Data to examine:
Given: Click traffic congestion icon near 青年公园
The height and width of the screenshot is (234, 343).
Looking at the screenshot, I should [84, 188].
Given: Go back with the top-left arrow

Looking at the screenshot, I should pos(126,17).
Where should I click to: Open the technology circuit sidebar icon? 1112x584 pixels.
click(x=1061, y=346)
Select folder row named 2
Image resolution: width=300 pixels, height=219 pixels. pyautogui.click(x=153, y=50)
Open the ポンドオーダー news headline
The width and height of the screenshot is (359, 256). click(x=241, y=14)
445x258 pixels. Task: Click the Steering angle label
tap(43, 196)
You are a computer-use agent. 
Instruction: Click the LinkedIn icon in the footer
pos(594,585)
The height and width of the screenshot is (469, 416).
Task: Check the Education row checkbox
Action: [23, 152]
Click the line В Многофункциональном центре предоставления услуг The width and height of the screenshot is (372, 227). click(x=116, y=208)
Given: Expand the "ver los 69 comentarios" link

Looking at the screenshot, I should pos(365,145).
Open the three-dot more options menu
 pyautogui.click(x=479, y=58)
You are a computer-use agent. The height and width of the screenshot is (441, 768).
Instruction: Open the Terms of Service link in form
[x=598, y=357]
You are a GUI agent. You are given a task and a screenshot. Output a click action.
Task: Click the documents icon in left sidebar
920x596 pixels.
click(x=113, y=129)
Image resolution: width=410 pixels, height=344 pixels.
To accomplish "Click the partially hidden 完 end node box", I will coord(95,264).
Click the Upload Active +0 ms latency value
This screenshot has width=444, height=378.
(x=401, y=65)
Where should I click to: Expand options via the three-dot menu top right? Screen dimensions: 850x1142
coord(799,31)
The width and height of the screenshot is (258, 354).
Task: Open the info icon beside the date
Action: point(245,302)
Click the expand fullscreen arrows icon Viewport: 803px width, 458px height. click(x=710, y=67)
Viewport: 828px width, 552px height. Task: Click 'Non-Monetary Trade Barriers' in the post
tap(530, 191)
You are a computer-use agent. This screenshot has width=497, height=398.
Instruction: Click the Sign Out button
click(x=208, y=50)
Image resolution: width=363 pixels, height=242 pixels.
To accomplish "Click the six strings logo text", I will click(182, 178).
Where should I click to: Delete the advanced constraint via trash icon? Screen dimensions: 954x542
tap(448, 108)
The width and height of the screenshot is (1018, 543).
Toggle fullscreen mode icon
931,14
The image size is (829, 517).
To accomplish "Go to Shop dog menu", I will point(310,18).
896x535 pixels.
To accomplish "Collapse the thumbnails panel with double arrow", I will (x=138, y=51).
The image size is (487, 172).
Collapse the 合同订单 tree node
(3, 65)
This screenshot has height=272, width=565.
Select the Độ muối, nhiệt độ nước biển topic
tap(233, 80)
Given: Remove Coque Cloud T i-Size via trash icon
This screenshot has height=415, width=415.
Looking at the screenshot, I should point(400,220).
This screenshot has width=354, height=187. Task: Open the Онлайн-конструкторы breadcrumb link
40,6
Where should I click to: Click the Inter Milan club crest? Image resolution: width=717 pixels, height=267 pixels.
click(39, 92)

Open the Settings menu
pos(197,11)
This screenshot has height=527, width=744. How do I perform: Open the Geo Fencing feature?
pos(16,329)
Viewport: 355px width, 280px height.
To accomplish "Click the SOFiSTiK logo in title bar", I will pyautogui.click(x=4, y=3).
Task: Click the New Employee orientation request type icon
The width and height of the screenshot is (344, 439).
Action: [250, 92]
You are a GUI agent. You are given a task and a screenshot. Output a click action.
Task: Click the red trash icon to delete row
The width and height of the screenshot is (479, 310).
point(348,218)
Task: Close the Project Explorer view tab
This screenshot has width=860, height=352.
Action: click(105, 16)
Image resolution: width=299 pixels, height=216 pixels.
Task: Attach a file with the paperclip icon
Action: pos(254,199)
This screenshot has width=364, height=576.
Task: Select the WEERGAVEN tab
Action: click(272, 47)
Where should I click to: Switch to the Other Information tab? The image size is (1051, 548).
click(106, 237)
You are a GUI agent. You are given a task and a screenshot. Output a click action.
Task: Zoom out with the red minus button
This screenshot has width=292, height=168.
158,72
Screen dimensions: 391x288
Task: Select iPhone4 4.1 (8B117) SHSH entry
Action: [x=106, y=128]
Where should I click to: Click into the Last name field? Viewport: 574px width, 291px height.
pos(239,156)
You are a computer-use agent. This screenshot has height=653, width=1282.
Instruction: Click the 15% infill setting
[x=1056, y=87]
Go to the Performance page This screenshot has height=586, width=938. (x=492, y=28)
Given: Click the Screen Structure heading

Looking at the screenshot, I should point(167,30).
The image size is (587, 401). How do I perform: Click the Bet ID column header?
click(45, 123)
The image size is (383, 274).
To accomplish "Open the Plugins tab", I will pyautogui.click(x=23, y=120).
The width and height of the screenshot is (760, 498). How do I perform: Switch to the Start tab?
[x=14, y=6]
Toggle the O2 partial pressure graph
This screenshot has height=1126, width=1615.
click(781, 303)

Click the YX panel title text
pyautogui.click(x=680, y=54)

Required action:
Your task is to print all of the records exactly.

Task result:
Given: Click traffic congestion icon near 青年公园
The height and width of the screenshot is (234, 343).
Looking at the screenshot, I should [84, 188].
Given: Go back with the top-left arrow

Looking at the screenshot, I should pos(126,17).
Where should I click to: Open the technology circuit sidebar icon? 1112x584 pixels.
click(x=1061, y=346)
Select folder row named 2
Image resolution: width=300 pixels, height=219 pixels. pyautogui.click(x=153, y=50)
Open the ポンドオーダー news headline
The width and height of the screenshot is (359, 256). click(x=241, y=14)
445x258 pixels. Task: Click the Steering angle label
tap(43, 196)
You are a computer-use agent. 
Instruction: Click the LinkedIn icon in the footer
pos(594,585)
The height and width of the screenshot is (469, 416).
Task: Check the Education row checkbox
Action: [23, 152]
Click the line В Многофункциональном центре предоставления услуг The width and height of the screenshot is (372, 227). click(x=116, y=208)
Given: Expand the "ver los 69 comentarios" link

Looking at the screenshot, I should pos(365,145).
Open the three-dot more options menu
 pyautogui.click(x=479, y=58)
You are a computer-use agent. The height and width of the screenshot is (441, 768).
Instruction: Open the Terms of Service link in form
[x=598, y=357]
You are a GUI agent. You are given a task and a screenshot. Output a click action.
Task: Click the documents icon in left sidebar
920x596 pixels.
click(x=113, y=129)
Image resolution: width=410 pixels, height=344 pixels.
To accomplish "Click the partially hidden 完 end node box", I will coord(95,264).
Click the Upload Active +0 ms latency value
This screenshot has width=444, height=378.
(x=401, y=65)
Where should I click to: Expand options via the three-dot menu top right? Screen dimensions: 850x1142
coord(799,31)
The width and height of the screenshot is (258, 354).
Task: Open the info icon beside the date
Action: point(245,302)
Click the expand fullscreen arrows icon Viewport: 803px width, 458px height. click(x=710, y=67)
Viewport: 828px width, 552px height. Task: Click 'Non-Monetary Trade Barriers' in the post
tap(530, 191)
You are a computer-use agent. This screenshot has width=497, height=398.
Instruction: Click the Sign Out button
click(x=208, y=50)
Image resolution: width=363 pixels, height=242 pixels.
To accomplish "Click the six strings logo text", I will click(182, 178).
Where should I click to: Delete the advanced constraint via trash icon? Screen dimensions: 954x542
tap(448, 108)
The width and height of the screenshot is (1018, 543).
Toggle fullscreen mode icon
931,14
The image size is (829, 517).
To accomplish "Go to Shop dog menu", I will point(310,18).
896x535 pixels.
To accomplish "Collapse the thumbnails panel with double arrow", I will (x=138, y=51).
The image size is (487, 172).
Collapse the 合同订单 tree node
(3, 65)
This screenshot has height=272, width=565.
Select the Độ muối, nhiệt độ nước biển topic
tap(233, 80)
Given: Remove Coque Cloud T i-Size via trash icon
This screenshot has height=415, width=415.
Looking at the screenshot, I should point(400,220).
This screenshot has width=354, height=187. Task: Open the Онлайн-конструкторы breadcrumb link
40,6
Where should I click to: Click the Inter Milan club crest? Image resolution: width=717 pixels, height=267 pixels.
click(39, 92)

Open the Settings menu
pos(197,11)
This screenshot has height=527, width=744. How do I perform: Open the Geo Fencing feature?
pos(16,329)
Viewport: 355px width, 280px height.
To accomplish "Click the SOFiSTiK logo in title bar", I will pyautogui.click(x=4, y=3).
Task: Click the New Employee orientation request type icon
The width and height of the screenshot is (344, 439).
Action: [250, 92]
You are a GUI agent. You are given a task and a screenshot. Output a click action.
Task: Click the red trash icon to delete row
The width and height of the screenshot is (479, 310).
point(348,218)
Task: Close the Project Explorer view tab
This screenshot has width=860, height=352.
Action: click(105, 16)
Image resolution: width=299 pixels, height=216 pixels.
Task: Attach a file with the paperclip icon
Action: pos(254,199)
This screenshot has width=364, height=576.
Task: Select the WEERGAVEN tab
Action: click(272, 47)
Where should I click to: Switch to the Other Information tab? The image size is (1051, 548).
click(106, 237)
You are a GUI agent. You are given a task and a screenshot. Output a click action.
Task: Zoom out with the red minus button
This screenshot has width=292, height=168.
158,72
Screen dimensions: 391x288
Task: Select iPhone4 4.1 (8B117) SHSH entry
Action: [x=106, y=128]
Where should I click to: Click into the Last name field? Viewport: 574px width, 291px height.
pos(239,156)
You are a computer-use agent. This screenshot has height=653, width=1282.
Instruction: Click the 15% infill setting
[x=1056, y=87]
Go to the Performance page This screenshot has height=586, width=938. (x=492, y=28)
Given: Click the Screen Structure heading

Looking at the screenshot, I should point(167,30).
The image size is (587, 401). How do I perform: Click the Bet ID column header?
click(45, 123)
The image size is (383, 274).
To accomplish "Open the Plugins tab", I will pyautogui.click(x=23, y=120).
The width and height of the screenshot is (760, 498). How do I perform: Switch to the Start tab?
[x=14, y=6]
Toggle the O2 partial pressure graph
This screenshot has height=1126, width=1615.
click(781, 303)

Click the YX panel title text
pyautogui.click(x=680, y=54)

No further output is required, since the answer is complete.